— INSTRUCTION —
Copy out the listing word for word, from its first line down to and including the line that contains "(1323, 692).". Leave out everything after that line.

— TASK INPUTS —
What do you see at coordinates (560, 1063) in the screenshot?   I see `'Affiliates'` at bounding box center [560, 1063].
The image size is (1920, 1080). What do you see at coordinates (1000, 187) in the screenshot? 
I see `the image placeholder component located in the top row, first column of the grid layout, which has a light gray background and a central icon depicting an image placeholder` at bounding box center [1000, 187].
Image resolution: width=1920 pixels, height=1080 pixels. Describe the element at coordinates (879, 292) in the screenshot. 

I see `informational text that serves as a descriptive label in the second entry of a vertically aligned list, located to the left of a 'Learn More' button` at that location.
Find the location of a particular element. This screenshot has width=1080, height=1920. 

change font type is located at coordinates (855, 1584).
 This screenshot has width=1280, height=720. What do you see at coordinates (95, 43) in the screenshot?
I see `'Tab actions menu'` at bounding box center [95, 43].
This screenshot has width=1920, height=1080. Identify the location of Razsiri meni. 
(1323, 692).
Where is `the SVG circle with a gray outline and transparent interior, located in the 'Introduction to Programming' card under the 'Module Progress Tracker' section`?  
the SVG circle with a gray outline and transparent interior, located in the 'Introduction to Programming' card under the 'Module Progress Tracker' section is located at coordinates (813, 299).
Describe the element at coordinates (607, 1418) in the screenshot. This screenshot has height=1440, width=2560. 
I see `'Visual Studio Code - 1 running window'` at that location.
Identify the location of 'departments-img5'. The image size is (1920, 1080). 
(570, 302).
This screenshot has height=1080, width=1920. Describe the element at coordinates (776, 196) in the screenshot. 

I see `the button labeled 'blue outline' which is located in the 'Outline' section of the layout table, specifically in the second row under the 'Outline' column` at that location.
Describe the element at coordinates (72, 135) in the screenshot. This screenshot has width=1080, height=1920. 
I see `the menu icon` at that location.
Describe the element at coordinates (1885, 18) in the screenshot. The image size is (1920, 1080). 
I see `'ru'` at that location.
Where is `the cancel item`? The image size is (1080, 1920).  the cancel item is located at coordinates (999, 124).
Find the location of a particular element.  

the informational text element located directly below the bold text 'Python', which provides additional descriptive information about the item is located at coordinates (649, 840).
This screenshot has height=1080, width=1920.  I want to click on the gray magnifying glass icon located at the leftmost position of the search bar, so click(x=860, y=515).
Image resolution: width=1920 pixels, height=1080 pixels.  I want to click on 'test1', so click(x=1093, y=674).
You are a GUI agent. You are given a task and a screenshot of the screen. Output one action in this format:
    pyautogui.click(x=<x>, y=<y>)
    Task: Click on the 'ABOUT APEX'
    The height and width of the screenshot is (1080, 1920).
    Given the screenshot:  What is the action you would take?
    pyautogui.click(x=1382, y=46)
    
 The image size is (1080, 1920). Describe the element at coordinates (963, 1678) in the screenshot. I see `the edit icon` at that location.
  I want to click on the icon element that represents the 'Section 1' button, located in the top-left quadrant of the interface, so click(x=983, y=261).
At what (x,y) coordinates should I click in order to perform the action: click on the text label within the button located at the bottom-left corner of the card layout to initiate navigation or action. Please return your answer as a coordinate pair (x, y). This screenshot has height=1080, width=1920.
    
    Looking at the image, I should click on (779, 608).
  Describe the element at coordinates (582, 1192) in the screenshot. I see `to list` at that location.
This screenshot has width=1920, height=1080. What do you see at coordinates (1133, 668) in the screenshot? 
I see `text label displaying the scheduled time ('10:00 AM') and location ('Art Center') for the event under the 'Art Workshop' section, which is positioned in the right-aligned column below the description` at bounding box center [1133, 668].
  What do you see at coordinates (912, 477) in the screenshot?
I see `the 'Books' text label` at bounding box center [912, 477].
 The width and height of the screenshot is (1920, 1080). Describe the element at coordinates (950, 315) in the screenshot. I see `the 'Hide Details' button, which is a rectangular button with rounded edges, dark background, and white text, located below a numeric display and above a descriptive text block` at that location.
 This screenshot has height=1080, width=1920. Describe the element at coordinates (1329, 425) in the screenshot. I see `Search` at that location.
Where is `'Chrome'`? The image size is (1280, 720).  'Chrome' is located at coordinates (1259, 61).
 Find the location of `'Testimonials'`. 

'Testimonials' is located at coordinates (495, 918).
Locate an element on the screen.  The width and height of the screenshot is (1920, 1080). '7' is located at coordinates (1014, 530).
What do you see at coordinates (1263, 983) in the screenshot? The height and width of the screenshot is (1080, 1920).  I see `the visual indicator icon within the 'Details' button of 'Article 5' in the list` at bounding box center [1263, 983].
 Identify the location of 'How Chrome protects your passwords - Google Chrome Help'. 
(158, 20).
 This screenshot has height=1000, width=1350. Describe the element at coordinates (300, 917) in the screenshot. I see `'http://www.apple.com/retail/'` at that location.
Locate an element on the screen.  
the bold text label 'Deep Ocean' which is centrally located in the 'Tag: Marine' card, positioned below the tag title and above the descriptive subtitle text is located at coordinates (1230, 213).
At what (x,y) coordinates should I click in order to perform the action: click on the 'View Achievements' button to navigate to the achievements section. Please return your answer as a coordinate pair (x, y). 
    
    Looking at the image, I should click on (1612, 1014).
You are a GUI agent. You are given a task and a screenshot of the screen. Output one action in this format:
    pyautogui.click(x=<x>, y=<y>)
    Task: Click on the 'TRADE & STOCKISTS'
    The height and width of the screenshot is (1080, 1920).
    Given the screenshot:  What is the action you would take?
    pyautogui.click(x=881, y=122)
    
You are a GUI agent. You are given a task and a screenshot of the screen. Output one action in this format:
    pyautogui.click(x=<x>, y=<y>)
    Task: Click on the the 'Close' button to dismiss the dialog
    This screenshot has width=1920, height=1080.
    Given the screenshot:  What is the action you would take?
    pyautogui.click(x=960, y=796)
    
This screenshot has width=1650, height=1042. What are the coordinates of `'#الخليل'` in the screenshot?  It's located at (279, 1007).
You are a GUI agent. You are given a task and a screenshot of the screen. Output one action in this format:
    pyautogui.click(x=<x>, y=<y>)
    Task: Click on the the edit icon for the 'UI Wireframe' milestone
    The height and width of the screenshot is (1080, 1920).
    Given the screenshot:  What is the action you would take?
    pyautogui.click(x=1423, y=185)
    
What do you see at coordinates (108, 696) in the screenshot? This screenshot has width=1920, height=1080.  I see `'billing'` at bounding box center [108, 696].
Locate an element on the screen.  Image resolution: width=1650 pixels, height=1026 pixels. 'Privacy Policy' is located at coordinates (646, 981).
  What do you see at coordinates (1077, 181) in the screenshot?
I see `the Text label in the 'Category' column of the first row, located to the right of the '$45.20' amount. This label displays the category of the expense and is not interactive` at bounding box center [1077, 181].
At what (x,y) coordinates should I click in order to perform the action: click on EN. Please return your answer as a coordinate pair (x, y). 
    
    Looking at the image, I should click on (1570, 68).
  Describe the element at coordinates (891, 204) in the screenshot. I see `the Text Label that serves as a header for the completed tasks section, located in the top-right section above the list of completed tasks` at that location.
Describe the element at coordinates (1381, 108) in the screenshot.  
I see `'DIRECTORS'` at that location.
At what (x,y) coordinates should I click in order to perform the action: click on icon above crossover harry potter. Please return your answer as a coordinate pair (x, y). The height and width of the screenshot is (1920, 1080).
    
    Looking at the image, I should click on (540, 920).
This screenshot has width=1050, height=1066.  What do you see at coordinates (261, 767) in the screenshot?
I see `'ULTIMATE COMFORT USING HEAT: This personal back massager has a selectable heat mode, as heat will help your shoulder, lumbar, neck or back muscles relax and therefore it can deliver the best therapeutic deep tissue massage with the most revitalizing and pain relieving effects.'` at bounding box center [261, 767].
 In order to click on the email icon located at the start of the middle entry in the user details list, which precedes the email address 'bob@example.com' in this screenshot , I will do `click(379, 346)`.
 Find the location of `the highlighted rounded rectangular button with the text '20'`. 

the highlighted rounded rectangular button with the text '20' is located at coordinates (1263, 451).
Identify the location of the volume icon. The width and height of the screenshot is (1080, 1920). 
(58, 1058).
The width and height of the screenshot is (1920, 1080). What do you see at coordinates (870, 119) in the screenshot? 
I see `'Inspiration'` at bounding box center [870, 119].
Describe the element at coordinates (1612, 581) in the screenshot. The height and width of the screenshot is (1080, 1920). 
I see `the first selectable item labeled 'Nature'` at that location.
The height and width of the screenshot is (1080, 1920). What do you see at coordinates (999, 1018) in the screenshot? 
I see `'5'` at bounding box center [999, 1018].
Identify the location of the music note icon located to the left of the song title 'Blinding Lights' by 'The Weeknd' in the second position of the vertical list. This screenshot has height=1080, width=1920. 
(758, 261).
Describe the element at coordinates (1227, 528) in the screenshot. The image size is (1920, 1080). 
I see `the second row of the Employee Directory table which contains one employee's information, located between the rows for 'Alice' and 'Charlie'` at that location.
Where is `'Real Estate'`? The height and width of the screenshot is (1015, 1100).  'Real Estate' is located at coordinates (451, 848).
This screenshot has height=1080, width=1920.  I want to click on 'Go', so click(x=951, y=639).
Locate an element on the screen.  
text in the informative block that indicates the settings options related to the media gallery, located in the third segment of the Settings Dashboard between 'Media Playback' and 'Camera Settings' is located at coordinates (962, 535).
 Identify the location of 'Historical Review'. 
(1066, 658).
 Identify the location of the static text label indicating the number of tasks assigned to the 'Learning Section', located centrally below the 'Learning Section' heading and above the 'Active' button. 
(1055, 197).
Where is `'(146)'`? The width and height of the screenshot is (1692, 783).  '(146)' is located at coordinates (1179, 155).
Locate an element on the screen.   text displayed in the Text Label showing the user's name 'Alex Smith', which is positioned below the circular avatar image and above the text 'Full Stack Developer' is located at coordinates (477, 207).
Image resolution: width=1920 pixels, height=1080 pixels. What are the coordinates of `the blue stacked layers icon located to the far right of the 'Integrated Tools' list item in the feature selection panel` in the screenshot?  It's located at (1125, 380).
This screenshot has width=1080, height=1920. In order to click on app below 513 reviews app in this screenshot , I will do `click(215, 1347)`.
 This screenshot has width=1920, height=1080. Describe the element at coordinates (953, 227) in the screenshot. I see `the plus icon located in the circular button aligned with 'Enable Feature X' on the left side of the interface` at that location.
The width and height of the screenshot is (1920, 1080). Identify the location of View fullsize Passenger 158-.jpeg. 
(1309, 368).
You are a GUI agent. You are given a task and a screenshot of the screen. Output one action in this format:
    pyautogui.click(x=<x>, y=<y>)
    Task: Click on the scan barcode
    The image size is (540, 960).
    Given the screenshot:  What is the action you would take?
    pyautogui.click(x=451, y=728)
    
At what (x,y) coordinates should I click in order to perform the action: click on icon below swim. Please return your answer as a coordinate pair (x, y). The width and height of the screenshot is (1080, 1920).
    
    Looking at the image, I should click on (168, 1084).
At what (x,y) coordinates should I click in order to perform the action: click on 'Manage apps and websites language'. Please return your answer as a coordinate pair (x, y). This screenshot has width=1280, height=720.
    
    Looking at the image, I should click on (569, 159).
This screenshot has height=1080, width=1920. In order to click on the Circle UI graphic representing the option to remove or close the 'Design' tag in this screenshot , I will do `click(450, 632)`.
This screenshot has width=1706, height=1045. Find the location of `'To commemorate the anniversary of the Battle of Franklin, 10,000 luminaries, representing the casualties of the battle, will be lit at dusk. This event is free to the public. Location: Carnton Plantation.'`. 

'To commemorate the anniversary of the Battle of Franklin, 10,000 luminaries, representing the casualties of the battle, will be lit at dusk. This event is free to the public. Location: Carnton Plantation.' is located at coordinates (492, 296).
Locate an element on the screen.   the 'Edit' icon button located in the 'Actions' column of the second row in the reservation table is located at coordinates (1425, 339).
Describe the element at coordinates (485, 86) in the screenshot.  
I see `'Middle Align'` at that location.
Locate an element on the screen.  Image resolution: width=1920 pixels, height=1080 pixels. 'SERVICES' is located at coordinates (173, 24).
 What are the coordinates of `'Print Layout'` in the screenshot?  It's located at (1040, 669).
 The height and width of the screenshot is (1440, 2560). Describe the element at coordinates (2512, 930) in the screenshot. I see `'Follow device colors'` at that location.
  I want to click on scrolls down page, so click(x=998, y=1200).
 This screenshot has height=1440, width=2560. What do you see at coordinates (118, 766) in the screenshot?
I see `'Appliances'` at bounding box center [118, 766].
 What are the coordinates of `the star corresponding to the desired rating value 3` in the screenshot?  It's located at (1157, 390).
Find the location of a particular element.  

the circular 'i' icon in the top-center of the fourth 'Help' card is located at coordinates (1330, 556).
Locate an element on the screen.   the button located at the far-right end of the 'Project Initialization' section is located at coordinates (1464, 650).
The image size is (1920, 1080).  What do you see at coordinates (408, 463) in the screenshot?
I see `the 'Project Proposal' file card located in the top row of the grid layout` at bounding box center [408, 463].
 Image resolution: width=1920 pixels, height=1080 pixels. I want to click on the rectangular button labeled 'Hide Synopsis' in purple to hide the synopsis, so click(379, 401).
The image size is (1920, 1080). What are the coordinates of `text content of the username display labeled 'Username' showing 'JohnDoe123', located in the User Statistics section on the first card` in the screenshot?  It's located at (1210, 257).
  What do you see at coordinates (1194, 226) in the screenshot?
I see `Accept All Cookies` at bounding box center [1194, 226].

— TASK SOLUTION —
What do you see at coordinates (560, 1063) in the screenshot?   I see `'Affiliates'` at bounding box center [560, 1063].
The image size is (1920, 1080). What do you see at coordinates (1000, 187) in the screenshot? 
I see `the image placeholder component located in the top row, first column of the grid layout, which has a light gray background and a central icon depicting an image placeholder` at bounding box center [1000, 187].
Image resolution: width=1920 pixels, height=1080 pixels. Describe the element at coordinates (879, 292) in the screenshot. 

I see `informational text that serves as a descriptive label in the second entry of a vertically aligned list, located to the left of a 'Learn More' button` at that location.
Find the location of a particular element. This screenshot has width=1080, height=1920. 

change font type is located at coordinates (855, 1584).
 This screenshot has width=1280, height=720. What do you see at coordinates (95, 43) in the screenshot?
I see `'Tab actions menu'` at bounding box center [95, 43].
This screenshot has width=1920, height=1080. Identify the location of Razsiri meni. 
(1323, 692).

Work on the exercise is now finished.